= Exercise =
Rewrite the records below, replacing "username" with "user" and changing nothing else. Leave out the pictures.

= Input records =
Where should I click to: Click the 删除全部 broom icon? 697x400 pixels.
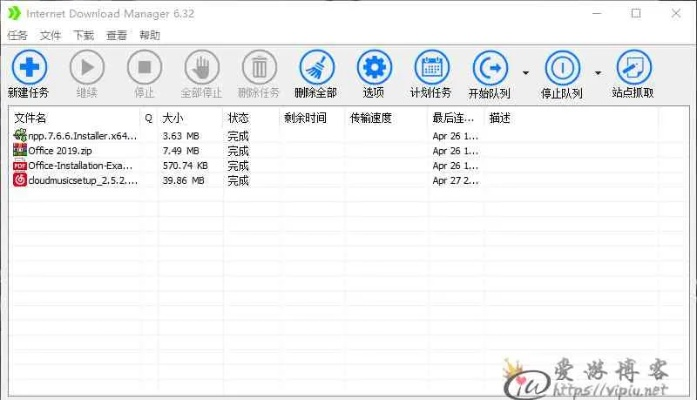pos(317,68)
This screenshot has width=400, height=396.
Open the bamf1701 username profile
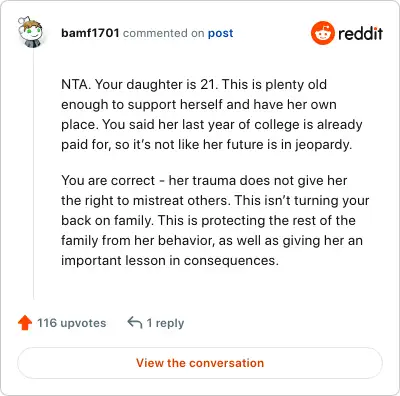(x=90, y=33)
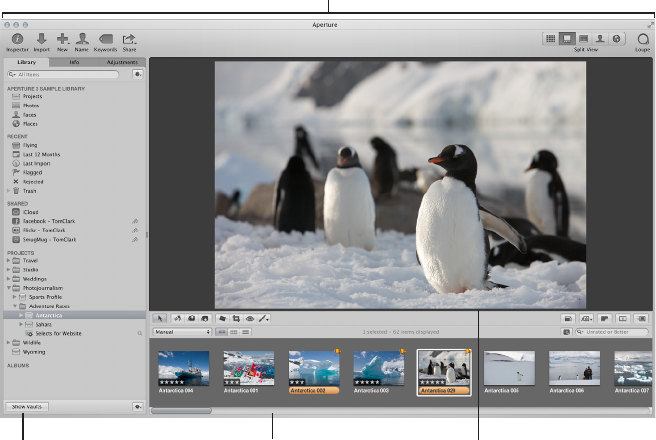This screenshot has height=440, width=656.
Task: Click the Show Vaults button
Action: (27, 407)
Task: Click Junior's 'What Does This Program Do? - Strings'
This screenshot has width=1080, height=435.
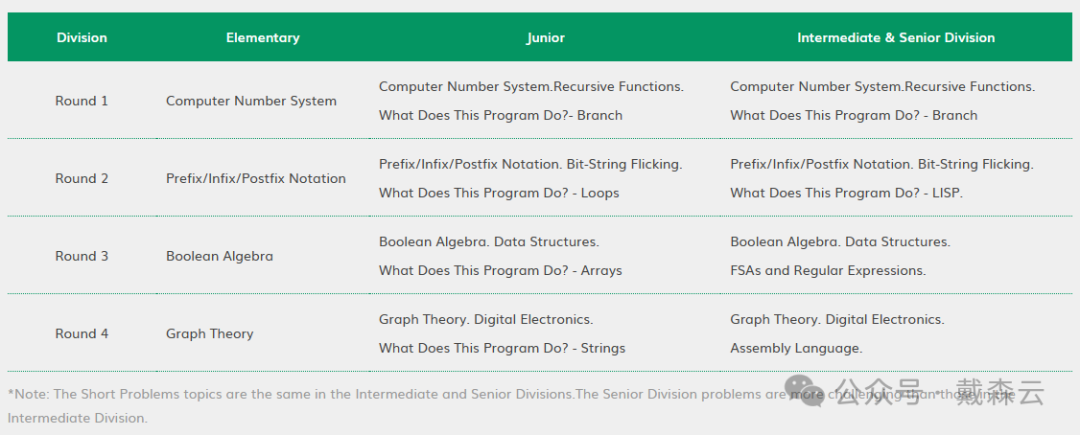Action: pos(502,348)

= Task response =
Where should I click to: Click the 删除全部 broom icon? 697x400 pixels.
pos(317,68)
This screenshot has width=400, height=396.
Open the bamf1701 user profile
(x=90, y=33)
This screenshot has height=440, width=656.
Task: Click the Show Vaults button
Action: (27, 407)
Task: Click Junior's 'What Does This Program Do? - Strings'
This screenshot has width=1080, height=435.
Action: pos(502,348)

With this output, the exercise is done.